# Smoothen one pocket

Smoothen one pocket using the pre-trained model from `train.ipynb`.

To smoothen the pocket, you need the following:
- the pocket to be smoothened
- sequence
- ESM-2 embedding (`https://github.com/skrhakv/esm2-generator/blob/master/compute-esm.py`)
- distance matrix (`compute_distance_matrix.py`)

In [5]:
import torch
import numpy as np
import os

import torch.nn as nn

POSITIVE_DISTANCE_THRESHOLD = 15
NEGATIVE_DISTANCE_THRESHOLD = 10

device = torch.device('cuda' if torch.cuda.is_available() else 'cpu')

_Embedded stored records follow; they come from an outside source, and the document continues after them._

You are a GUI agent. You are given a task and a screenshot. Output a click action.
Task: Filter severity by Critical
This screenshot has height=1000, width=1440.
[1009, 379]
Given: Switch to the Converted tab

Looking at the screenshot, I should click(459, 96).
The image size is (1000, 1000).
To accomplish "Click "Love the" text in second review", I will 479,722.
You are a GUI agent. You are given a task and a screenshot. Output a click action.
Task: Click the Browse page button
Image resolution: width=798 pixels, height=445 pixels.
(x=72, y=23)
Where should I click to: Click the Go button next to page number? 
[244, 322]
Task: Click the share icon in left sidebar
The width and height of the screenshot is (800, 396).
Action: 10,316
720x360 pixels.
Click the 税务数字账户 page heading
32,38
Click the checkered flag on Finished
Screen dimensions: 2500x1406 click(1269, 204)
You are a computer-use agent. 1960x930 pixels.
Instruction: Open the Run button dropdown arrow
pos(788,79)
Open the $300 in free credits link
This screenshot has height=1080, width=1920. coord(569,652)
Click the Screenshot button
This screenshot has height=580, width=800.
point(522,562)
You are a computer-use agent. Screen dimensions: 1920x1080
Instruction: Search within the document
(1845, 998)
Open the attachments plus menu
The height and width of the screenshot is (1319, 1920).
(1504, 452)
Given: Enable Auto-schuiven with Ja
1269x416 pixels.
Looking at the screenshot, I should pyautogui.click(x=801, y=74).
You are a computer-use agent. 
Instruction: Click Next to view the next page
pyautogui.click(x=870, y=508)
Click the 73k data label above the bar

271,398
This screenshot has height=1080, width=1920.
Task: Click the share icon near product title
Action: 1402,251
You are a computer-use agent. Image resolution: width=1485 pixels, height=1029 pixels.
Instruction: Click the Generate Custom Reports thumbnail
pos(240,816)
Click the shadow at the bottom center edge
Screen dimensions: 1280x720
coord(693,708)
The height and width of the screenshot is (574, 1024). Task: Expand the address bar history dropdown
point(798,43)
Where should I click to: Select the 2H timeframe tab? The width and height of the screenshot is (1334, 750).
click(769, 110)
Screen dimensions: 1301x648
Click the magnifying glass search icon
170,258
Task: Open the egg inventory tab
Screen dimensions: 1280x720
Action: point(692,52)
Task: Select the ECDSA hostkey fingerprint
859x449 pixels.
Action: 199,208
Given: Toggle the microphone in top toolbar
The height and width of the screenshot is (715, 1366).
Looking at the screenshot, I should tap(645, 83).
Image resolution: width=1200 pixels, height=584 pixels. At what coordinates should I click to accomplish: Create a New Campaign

def process_single_sequence(structure_name: str, chain_id: str, binding_residues: list[str], sequence: str, embedding_path: str, distance_matrix_path: str):
    id = structure_name.lower() + chain_id
    if not os.path.exists(embedding_path):
        raise FileNotFoundError(f'Embedding file for {id} not found in {embedding_path}')
    
    embedding = np.load(embedding_path)
    distance_matrix = np.load(distance_matrix_path)

    Xs = []
    Ys = []
    idx = []

    binding_residues_indices = [int(residue[1:]) for residue in binding_residues]
    
    negative_examples_indices = set()
    
    for (aa, residue_idx) in [(residue[0], int(residue[1:])) for residue in binding_residues]:
        assert sequence[residue_idx] == aa
        close_residues_indices = np.where(distance_matrix[residue_idx] < POSITIVE_DISTANCE_THRESHOLD)[0]
        close_binding_residues_indices = np.intersect1d(close_residues_indices, binding_residues_indices)
        
        concatenated_embedding = np.concatenate((embedding[residue_idx], np.mean(embedding[close_binding_residues_indices], axis=0)))
        Xs.append(concatenated_embedding)
        Ys.append(1)  # positive example
        idx.append(residue_idx)
        
        really_close_residues_indices = np.where(distance_matrix[residue_idx] < NEGATIVE_DISTANCE_THRESHOLD)[0]
        negative_examples_indices.update(set(list(really_close_residues_indices)) - set(list(binding_residues_indices)))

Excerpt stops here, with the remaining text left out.